*REQUIRED ACTION*: Below is a block of records; reproduce all of them exactly and leave out any pictures.

*GIVEN DATA*:
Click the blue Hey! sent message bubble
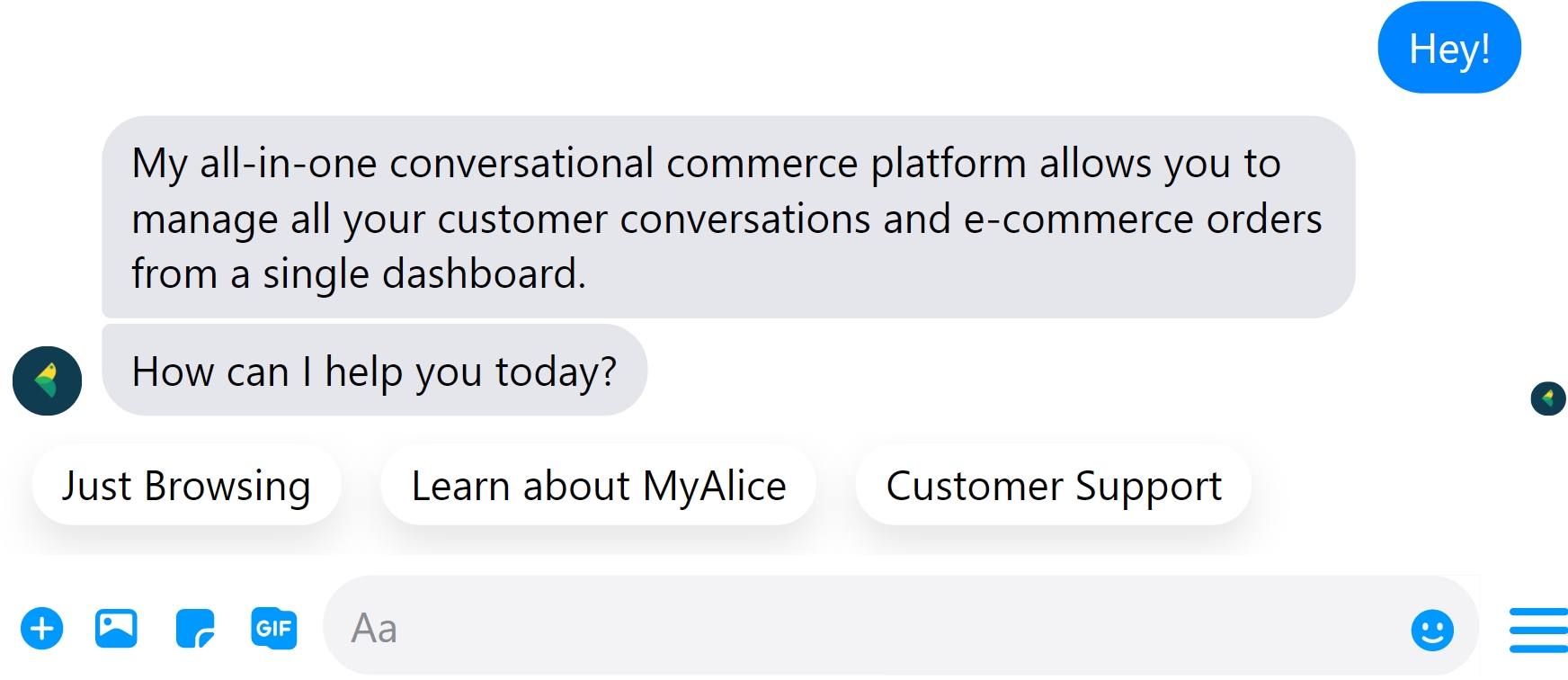This screenshot has width=1568, height=680. [x=1448, y=49]
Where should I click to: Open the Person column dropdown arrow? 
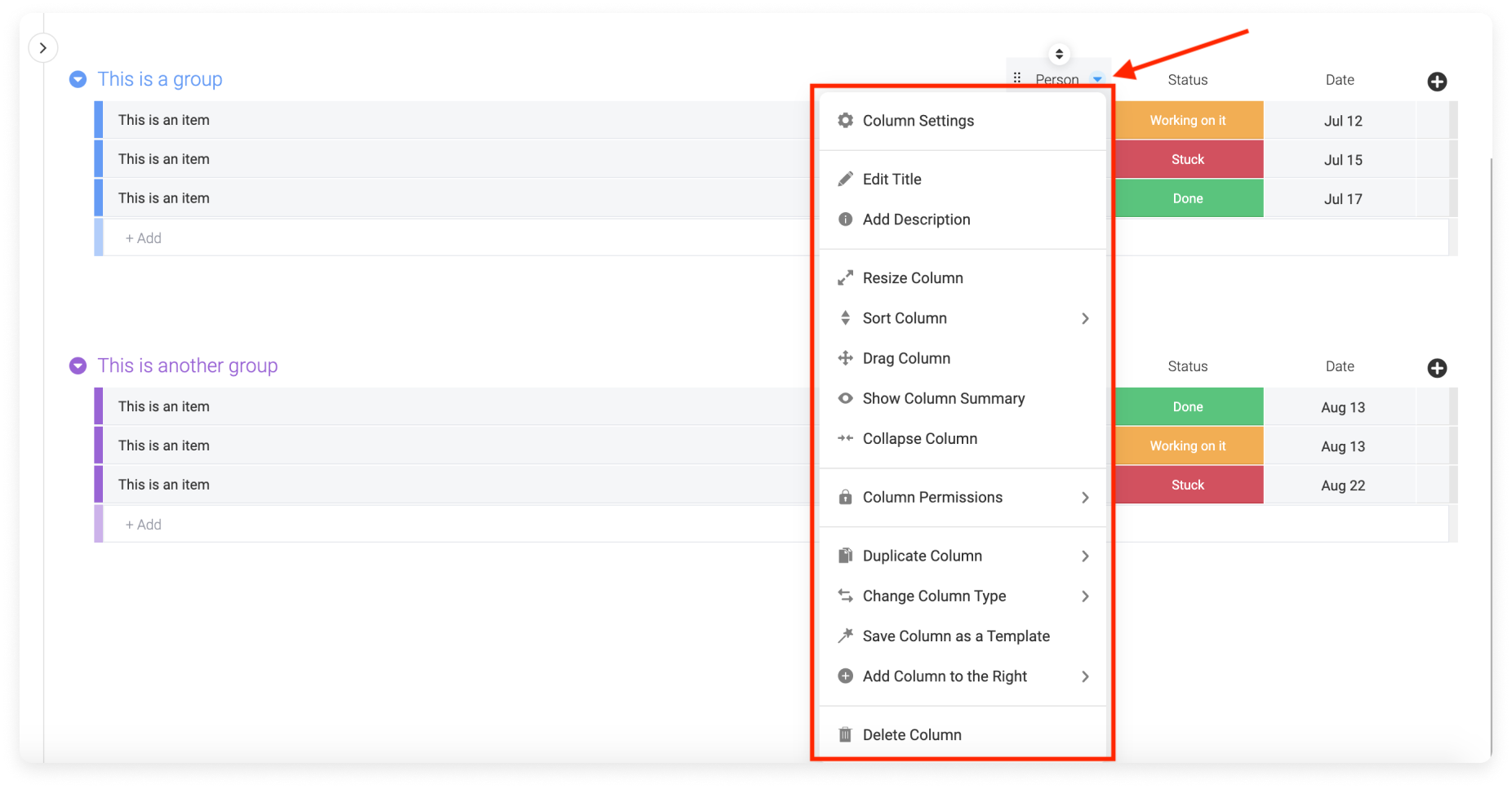pos(1097,79)
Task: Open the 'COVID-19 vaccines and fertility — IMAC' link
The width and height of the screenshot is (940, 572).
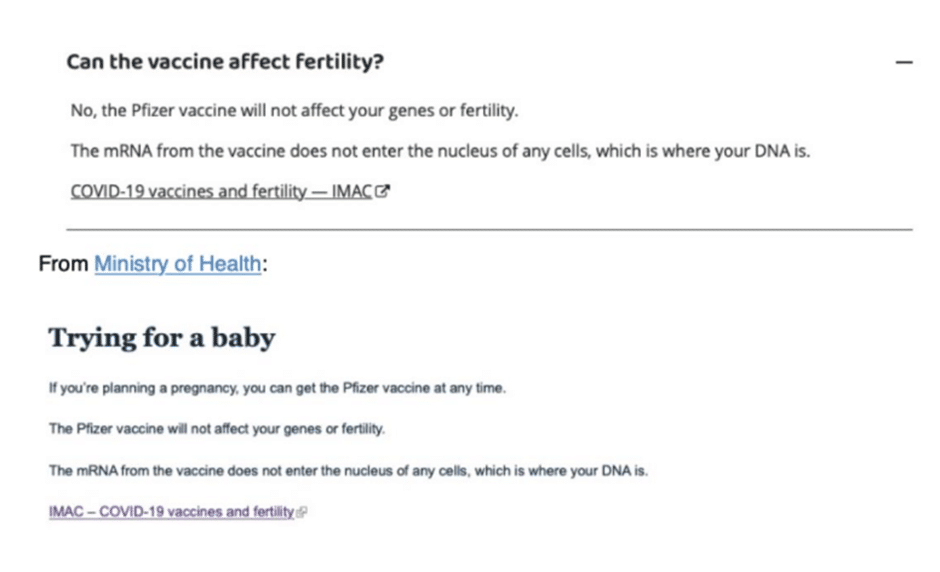Action: tap(221, 191)
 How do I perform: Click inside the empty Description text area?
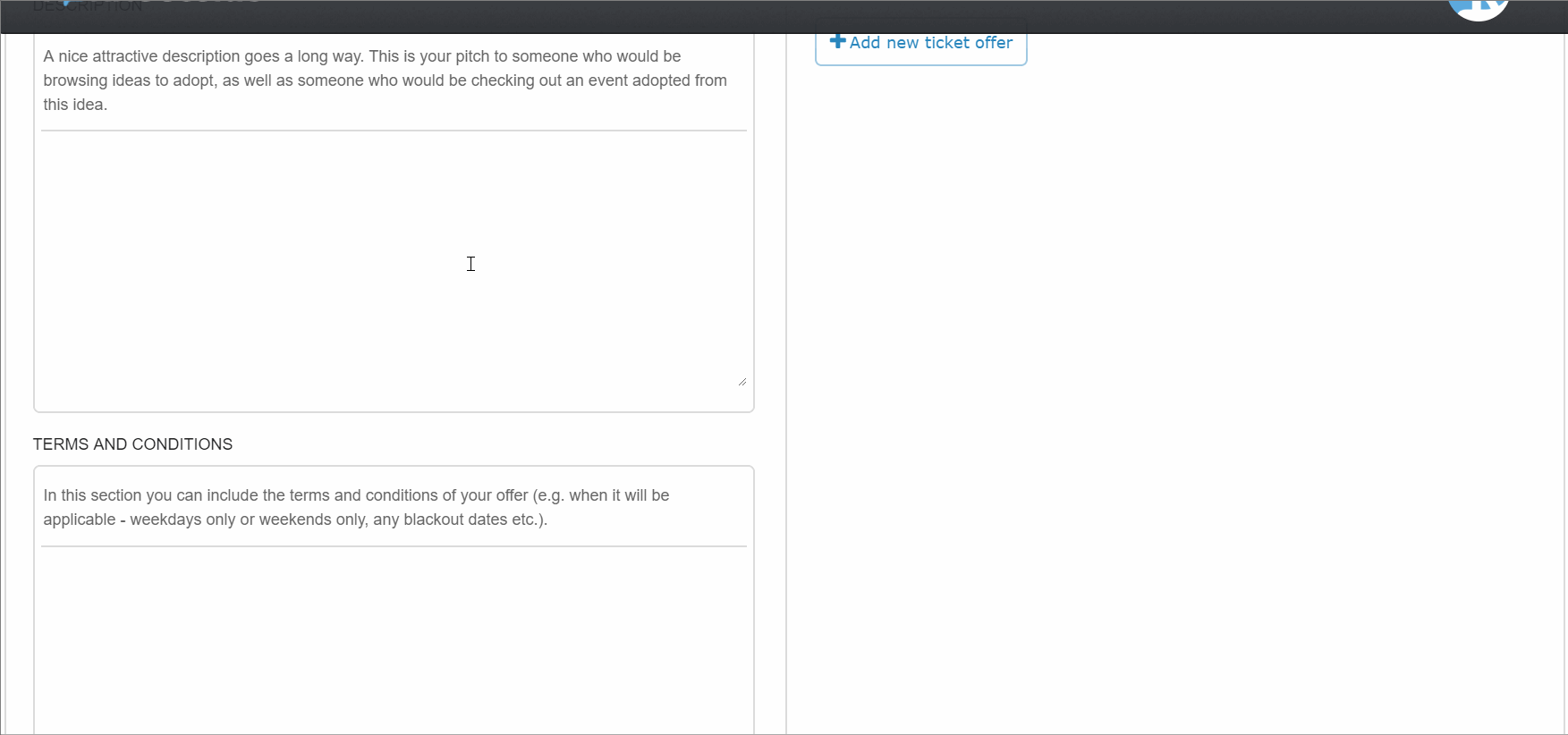pos(392,259)
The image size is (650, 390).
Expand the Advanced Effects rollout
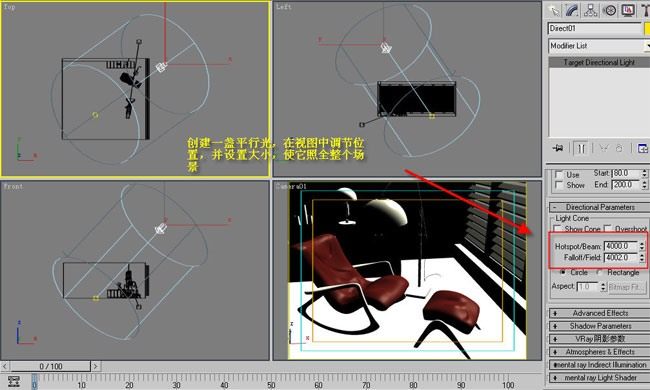tap(599, 313)

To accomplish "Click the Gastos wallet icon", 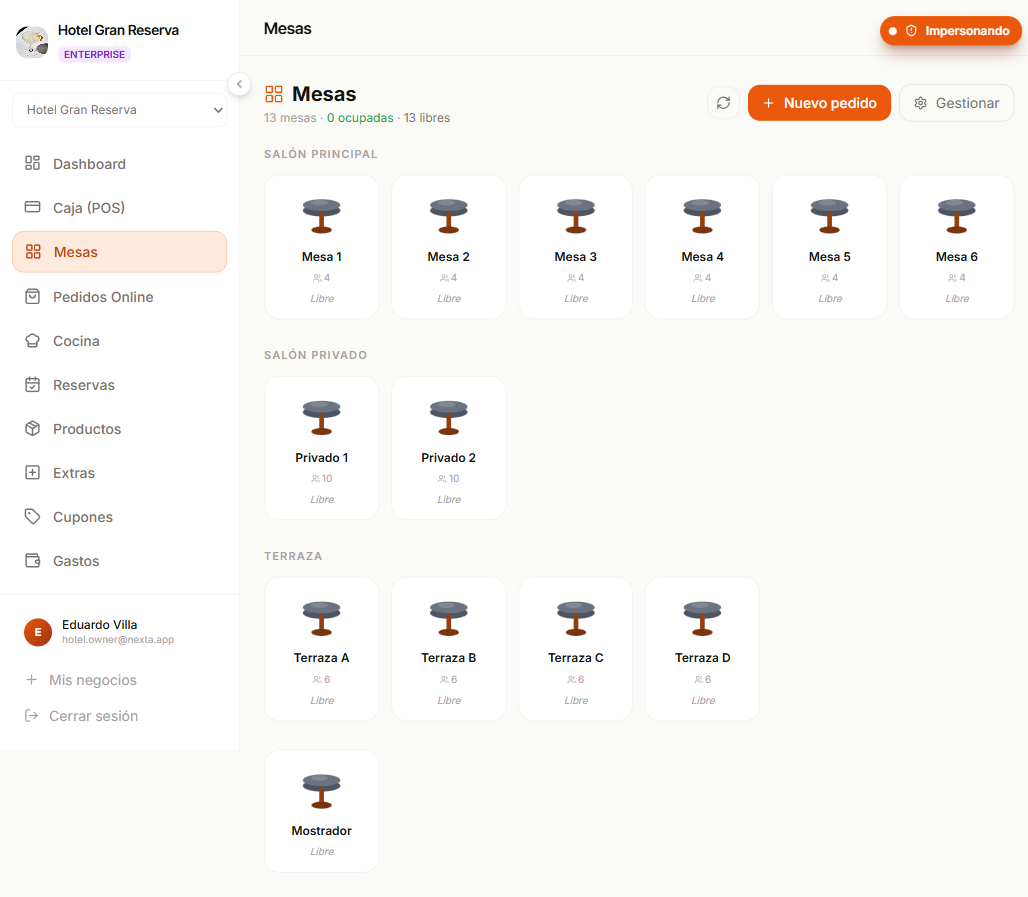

*ANSWER SPACE*:
Click the blue Hey! sent message bubble
This screenshot has width=1568, height=680. [x=1448, y=49]
Where should I click to: Open the Person column dropdown arrow? 
pos(1097,79)
Task: Open the 'COVID-19 vaccines and fertility — IMAC' link
The width and height of the screenshot is (940, 572).
Action: tap(221, 191)
 How do I perform: Click inside the empty Description text area?
pos(392,259)
The image size is (650, 390).
Expand the Advanced Effects rollout
tap(599, 313)

To accomplish "Click the Gastos wallet icon", 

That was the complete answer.